Gubernur Jawa Tengah, Komjen Pol (Purn) Drs. Ahmad Luthfi, S.H., S.St.M.K., menyampaikan bahwa pihaknya sudah melakukan berbagai persiapan, termasuk koordinasi dengan TNI dan Polri. "Presiden dijadwalkan meresmikan KDMP pada 21 Juli 2025. Kami di Jateng telah menyiapkan semua kebutuhan teknis, termasuk gladi bersih sebelum hari H," ujarnya saat meninjau kesiapan lokasi, Minggu (13/7/2025).
Menurut Ahmad Luthfi, perkembangan KDMP di Jawa Tengah tergolong paling cepat di antara provinsi lain.

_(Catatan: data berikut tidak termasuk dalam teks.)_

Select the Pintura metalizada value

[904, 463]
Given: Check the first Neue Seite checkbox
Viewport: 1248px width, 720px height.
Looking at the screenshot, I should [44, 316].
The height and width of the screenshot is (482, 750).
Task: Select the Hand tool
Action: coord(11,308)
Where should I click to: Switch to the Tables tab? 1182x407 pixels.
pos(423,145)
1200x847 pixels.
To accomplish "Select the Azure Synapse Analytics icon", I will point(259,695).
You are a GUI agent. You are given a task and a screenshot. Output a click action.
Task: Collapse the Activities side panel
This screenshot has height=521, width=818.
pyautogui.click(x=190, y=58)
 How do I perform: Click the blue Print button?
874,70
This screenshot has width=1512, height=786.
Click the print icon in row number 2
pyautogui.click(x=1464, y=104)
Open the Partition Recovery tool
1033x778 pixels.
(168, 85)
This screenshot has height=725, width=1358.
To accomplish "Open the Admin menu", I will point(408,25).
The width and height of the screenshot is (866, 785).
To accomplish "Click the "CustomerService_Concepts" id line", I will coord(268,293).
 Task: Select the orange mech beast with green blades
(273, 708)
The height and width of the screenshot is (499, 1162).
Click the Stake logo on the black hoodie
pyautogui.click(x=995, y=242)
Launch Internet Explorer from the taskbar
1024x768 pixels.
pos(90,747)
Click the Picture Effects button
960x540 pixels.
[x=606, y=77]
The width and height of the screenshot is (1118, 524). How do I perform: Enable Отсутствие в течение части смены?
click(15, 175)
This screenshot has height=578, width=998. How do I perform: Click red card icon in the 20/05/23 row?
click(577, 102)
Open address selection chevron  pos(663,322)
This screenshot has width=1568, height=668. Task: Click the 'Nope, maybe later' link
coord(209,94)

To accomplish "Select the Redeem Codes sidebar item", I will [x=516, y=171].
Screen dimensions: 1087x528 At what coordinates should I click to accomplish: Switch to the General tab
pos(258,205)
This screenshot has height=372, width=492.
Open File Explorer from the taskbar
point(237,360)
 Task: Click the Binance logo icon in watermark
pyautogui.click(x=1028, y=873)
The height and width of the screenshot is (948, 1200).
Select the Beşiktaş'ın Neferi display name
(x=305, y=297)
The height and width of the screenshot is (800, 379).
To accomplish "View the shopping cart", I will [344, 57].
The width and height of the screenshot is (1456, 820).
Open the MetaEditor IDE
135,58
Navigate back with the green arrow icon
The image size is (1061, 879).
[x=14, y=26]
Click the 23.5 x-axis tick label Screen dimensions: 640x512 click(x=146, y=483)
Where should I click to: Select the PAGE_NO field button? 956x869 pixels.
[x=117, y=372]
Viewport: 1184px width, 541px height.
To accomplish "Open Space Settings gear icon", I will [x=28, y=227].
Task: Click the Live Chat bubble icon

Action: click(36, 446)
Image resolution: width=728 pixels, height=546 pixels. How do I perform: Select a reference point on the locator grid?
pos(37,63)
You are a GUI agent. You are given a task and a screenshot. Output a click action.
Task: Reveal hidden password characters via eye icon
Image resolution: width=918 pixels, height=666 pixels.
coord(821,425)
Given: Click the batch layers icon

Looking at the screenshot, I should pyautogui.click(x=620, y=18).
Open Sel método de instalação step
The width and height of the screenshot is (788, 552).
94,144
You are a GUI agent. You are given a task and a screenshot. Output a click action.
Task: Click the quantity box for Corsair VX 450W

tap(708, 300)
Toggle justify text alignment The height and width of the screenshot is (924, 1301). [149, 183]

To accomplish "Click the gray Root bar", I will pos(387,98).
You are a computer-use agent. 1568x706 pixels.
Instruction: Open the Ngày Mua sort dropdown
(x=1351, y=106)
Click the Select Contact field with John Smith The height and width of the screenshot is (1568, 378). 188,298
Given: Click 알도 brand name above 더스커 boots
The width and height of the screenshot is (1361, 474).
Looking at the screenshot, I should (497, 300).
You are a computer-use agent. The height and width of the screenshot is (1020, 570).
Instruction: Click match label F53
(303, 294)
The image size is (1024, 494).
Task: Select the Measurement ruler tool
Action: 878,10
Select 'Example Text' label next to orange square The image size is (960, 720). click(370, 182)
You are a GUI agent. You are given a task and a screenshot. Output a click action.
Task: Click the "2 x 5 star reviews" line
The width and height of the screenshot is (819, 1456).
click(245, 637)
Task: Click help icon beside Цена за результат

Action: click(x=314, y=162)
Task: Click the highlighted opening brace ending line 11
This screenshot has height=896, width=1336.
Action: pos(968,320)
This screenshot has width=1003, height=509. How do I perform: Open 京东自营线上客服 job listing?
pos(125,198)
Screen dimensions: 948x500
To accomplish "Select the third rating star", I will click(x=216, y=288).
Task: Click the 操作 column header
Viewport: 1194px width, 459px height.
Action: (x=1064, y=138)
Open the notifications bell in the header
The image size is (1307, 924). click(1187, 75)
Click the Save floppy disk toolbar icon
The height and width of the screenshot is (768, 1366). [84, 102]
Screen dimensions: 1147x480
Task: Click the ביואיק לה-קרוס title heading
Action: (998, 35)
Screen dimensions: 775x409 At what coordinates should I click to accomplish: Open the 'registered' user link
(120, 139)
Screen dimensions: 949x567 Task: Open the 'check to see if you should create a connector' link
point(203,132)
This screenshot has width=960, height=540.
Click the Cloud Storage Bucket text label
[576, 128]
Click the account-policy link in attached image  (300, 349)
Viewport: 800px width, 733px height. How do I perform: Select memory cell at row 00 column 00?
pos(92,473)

Seluruh 8.523 koperasi di wilayah ini telah memiliki badan hukum, menjadikan Jawa Tengah sebagai provinsi pertama dengan legalitas koperasi yang sepenuhnya terjamin. Koperasi tersebut tersebar di 35 kabupaten/kota dan diperkirakan mampu menyerap lebih dari 68 ribu tenaga kerja. "Harapannya, dengan adanya KDMP, kita bisa menstabilkan harga bahan pokok melalui basis koperasi di desa," jelasnya.
Sementara itu, Menteri Koordinator Bidang Pangan, Zulkifli Hasan, menuturkan jadwal peluncuran yang semula direncanakan pada 19 Juli 2025 diundur menjadi 21 Juli 2025. "Peluncuran pada hari kerja akan memudahkan seluruh kepala daerah dan pengelola koperasi hadir tanpa kendala," ujarnya setelah melakukan peninjauan persiapan.
Diperkirakan sekitar 10 ribu orang akan memadati lokasi peluncuran di Klaten. Zulkifli menegaskan bahwa seluruh aspek persiapan harus dilakukan secara matang, mulai dari logistik hingga pengamanan. Ia juga melaporkan bahwa dari 81 ribu Musyawarah Desa Khusus (Musdesus) yang sudah digelar di berbagai daerah, sebanyak 78 ribu koperasi telah memiliki legalitas. "Dalam satu pekan ke depan, jumlah koperasi yang berbadan hukum ditargetkan mencapai 80 ribu," ungkapnya.